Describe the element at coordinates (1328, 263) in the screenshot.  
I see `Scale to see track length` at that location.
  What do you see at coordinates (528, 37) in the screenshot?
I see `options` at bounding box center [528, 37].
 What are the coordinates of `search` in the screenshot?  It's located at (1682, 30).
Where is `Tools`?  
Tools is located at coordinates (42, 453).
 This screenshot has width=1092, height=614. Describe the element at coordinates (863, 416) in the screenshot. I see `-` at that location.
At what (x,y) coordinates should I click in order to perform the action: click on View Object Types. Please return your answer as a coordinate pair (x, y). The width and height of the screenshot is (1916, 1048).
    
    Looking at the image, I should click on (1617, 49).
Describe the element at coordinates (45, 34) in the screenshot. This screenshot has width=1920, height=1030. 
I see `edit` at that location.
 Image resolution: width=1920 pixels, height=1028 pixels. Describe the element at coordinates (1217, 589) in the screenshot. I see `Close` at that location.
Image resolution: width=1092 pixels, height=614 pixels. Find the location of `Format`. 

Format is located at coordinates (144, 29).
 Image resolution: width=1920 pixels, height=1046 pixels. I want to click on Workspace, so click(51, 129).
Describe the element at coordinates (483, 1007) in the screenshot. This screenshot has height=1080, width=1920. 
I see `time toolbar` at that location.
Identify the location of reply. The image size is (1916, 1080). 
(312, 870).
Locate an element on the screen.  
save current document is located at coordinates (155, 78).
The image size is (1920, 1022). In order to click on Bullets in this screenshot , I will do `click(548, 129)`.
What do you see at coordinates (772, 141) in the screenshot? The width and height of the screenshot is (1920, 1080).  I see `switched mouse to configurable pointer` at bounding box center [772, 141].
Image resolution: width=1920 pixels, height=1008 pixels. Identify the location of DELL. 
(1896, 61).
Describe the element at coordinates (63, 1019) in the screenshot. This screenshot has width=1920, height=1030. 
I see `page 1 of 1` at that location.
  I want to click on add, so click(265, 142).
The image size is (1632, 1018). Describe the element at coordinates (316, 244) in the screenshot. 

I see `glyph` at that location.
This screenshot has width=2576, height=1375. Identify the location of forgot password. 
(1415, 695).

+-------+

Goal of the exercise | Copy the records above without any change.

Full response |
Describe the element at coordinates (1328, 263) in the screenshot.  
I see `Scale to see track length` at that location.
  What do you see at coordinates (528, 37) in the screenshot?
I see `options` at bounding box center [528, 37].
 What are the coordinates of `search` in the screenshot?  It's located at (1682, 30).
Where is `Tools`?  
Tools is located at coordinates (42, 453).
 This screenshot has width=1092, height=614. Describe the element at coordinates (863, 416) in the screenshot. I see `-` at that location.
At what (x,y) coordinates should I click in order to perform the action: click on View Object Types. Please return your answer as a coordinate pair (x, y). The width and height of the screenshot is (1916, 1048).
    
    Looking at the image, I should click on (1617, 49).
Describe the element at coordinates (45, 34) in the screenshot. This screenshot has width=1920, height=1030. 
I see `edit` at that location.
 Image resolution: width=1920 pixels, height=1028 pixels. Describe the element at coordinates (1217, 589) in the screenshot. I see `Close` at that location.
Image resolution: width=1092 pixels, height=614 pixels. Find the location of `Format`. 

Format is located at coordinates (144, 29).
 Image resolution: width=1920 pixels, height=1046 pixels. I want to click on Workspace, so click(51, 129).
Describe the element at coordinates (483, 1007) in the screenshot. This screenshot has height=1080, width=1920. 
I see `time toolbar` at that location.
Identify the location of reply. The image size is (1916, 1080). 
(312, 870).
Locate an element on the screen.  
save current document is located at coordinates (155, 78).
The image size is (1920, 1022). In order to click on Bullets in this screenshot , I will do `click(548, 129)`.
What do you see at coordinates (772, 141) in the screenshot? The width and height of the screenshot is (1920, 1080).  I see `switched mouse to configurable pointer` at bounding box center [772, 141].
Image resolution: width=1920 pixels, height=1008 pixels. Identify the location of DELL. 
(1896, 61).
Describe the element at coordinates (63, 1019) in the screenshot. This screenshot has width=1920, height=1030. 
I see `page 1 of 1` at that location.
  I want to click on add, so click(265, 142).
The image size is (1632, 1018). Describe the element at coordinates (316, 244) in the screenshot. 

I see `glyph` at that location.
This screenshot has width=2576, height=1375. Identify the location of forgot password. 
(1415, 695).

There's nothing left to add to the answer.